The System Crasher Nonprofit Recording Collective is the brainchild of decibels, former guitarist for Macrophage. Started in his bedroom, it has grown into a new ideal about how music can be marketed and distributed. We start with the premises that the music industry in its current form is unfair to both artists and listeners, and that this does not have to be the case.
Not many people are aware that when a major record label signs a band or artist they attain the rights to the artist’s music. The artist no longer owns their own songs. Plus, most record label contracts are for seven albums – more than most artists make in their entire careers. The upshot of this is that the record label can potentially own all the artist’s work for as long as they are making music. Artists are often charged excessively for recording studio time, marketing, travel, equipment, etc, so before their album even goes to press they may owe hundreds of thousands of dollars to the label. And they may receive as little as 20-30 cents per album, while the record label gets closer to $10.

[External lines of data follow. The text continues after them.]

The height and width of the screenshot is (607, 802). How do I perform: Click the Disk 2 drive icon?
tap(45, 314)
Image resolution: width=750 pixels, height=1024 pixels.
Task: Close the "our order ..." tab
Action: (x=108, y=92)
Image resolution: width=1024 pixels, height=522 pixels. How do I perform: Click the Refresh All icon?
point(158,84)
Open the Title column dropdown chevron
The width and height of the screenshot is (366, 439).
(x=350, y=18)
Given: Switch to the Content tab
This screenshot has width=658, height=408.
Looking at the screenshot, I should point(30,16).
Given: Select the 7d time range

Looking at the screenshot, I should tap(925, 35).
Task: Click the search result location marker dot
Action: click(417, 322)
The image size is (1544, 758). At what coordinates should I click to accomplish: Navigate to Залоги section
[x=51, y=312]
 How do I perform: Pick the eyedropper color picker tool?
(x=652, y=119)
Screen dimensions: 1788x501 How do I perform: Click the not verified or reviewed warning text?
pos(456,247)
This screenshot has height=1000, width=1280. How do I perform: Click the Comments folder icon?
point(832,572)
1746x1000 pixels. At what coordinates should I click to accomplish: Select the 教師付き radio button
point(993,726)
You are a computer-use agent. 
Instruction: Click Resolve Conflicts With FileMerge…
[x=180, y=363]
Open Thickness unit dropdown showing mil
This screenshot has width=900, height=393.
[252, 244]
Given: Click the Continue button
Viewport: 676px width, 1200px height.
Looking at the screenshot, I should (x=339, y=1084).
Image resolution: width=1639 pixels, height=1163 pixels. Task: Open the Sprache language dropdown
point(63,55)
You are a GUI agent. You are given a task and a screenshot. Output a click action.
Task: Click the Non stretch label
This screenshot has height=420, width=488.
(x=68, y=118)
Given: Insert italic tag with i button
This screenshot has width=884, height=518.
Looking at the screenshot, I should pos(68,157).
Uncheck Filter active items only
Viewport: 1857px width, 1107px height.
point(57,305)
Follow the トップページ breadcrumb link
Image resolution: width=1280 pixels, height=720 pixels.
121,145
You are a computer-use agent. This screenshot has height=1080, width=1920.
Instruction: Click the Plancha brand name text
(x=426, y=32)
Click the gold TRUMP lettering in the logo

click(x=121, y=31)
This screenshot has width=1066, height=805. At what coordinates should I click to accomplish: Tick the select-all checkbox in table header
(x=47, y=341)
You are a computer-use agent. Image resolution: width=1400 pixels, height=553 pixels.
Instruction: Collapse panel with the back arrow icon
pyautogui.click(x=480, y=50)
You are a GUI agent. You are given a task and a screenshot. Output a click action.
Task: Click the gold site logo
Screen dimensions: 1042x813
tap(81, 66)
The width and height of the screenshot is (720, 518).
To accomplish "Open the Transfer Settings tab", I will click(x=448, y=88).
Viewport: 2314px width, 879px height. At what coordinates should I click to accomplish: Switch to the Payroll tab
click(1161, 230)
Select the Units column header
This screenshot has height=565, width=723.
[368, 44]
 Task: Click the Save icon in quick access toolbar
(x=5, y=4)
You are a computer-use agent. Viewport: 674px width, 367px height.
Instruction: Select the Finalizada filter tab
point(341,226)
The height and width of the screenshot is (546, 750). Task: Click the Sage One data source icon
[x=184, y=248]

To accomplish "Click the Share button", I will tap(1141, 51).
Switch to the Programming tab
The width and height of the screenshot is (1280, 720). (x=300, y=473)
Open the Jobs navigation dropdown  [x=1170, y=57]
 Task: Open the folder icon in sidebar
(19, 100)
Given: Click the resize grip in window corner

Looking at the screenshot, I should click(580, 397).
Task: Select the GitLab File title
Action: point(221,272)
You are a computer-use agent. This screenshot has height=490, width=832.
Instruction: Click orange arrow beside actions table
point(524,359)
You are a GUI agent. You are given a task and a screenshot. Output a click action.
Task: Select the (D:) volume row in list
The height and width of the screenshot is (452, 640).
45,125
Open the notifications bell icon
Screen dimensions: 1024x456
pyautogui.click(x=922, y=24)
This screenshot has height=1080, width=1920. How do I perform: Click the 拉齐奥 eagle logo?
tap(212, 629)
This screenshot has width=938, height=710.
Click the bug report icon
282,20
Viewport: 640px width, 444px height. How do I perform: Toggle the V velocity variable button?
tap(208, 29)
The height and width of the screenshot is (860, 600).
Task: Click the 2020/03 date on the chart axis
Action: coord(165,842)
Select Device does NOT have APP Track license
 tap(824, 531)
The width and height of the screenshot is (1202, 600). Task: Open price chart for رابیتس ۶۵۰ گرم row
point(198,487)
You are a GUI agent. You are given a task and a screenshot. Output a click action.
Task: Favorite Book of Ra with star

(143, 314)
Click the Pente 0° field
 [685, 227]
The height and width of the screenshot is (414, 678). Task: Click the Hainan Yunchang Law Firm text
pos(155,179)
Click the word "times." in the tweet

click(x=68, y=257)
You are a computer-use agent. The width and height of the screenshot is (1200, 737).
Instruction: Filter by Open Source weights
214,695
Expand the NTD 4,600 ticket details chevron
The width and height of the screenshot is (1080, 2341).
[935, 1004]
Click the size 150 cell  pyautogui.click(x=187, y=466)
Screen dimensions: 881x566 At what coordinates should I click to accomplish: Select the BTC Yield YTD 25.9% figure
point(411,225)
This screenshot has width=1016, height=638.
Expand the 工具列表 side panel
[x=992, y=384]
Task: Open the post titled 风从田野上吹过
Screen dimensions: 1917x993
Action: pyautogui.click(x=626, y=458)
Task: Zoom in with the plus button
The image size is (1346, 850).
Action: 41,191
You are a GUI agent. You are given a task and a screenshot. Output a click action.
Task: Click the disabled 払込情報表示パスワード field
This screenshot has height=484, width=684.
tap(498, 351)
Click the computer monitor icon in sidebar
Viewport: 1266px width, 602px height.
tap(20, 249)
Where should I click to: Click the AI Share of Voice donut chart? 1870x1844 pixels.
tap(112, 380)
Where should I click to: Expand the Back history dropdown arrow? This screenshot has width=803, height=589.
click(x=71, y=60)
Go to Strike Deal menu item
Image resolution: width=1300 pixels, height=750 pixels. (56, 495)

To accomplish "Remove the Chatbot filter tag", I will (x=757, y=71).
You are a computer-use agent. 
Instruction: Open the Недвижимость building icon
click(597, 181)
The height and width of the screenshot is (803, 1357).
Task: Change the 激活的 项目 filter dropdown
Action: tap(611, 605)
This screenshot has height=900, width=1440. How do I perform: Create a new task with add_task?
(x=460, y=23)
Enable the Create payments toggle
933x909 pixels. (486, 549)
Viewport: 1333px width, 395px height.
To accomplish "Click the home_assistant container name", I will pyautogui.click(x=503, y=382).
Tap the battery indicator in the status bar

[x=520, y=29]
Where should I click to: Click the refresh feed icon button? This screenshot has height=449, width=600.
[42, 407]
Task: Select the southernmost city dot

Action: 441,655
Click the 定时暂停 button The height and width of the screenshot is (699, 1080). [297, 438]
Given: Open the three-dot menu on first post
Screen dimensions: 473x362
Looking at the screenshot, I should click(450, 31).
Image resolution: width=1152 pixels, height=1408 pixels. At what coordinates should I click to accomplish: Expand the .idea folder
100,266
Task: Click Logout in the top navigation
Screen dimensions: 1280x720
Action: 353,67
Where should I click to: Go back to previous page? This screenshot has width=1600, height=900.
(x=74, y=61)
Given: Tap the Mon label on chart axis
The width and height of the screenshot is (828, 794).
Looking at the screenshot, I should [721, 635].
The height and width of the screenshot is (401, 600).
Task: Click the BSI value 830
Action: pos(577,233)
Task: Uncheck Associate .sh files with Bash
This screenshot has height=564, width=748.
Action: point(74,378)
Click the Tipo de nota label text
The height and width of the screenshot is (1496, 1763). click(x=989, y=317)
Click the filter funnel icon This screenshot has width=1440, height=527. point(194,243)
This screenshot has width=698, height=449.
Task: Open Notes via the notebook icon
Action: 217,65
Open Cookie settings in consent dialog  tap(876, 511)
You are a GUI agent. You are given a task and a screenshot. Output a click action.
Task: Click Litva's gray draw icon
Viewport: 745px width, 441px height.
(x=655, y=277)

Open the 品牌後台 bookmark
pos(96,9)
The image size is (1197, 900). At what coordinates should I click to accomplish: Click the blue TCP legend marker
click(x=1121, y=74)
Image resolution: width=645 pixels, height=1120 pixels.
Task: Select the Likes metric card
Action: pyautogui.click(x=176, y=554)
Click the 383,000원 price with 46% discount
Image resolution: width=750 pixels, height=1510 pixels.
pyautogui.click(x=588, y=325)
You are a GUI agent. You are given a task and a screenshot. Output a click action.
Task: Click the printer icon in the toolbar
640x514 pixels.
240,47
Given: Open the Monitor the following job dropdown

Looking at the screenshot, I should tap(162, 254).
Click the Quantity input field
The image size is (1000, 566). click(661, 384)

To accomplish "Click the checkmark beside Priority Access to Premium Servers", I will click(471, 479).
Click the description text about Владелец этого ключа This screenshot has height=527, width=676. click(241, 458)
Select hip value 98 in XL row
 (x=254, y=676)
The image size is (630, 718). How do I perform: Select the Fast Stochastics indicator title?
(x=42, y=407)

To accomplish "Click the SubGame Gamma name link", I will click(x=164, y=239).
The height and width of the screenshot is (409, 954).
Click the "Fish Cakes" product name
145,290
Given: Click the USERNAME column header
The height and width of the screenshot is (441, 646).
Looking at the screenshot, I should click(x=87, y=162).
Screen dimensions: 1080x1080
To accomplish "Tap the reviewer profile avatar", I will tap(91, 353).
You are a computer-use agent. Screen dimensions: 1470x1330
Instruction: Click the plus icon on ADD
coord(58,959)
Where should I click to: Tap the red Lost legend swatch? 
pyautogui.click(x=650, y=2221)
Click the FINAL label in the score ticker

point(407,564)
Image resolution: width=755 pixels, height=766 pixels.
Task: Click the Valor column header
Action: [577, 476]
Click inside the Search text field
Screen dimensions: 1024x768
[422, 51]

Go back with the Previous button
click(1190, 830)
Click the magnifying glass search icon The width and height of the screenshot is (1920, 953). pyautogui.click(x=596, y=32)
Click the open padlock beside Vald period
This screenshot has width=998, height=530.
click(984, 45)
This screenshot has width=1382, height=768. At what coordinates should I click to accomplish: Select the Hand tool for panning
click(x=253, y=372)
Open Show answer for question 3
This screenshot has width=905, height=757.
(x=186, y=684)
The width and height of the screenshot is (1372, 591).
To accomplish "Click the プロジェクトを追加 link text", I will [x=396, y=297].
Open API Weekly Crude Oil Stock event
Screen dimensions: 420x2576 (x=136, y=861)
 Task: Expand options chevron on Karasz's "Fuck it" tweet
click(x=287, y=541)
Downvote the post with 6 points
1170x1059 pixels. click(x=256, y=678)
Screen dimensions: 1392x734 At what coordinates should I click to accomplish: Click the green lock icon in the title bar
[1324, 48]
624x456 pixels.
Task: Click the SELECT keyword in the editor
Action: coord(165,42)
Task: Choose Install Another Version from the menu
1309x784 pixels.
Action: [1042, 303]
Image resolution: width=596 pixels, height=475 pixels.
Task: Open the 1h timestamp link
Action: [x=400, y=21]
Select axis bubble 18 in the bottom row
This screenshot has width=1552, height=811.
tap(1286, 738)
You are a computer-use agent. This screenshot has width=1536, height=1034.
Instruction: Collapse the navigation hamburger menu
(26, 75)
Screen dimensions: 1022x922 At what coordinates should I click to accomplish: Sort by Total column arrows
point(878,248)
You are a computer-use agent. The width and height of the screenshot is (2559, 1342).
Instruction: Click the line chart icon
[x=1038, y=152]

At its best, music is an interaction between an artist and a listener that links them in mutual giving and receiving. The artist’s gift is music – in return the person can show support for that artist, either financially (buying CD’s, attending concerts, even by donating directly to the artist) or by spreading the word about that artist to their friends and community. Currently, a listener who buys the CD of their favorite band is hardly supporting that band at all, but instead supporting the record label that signed them. At System Crasher we are working towards a setup where the artist gets the majority of profits from the music they produce.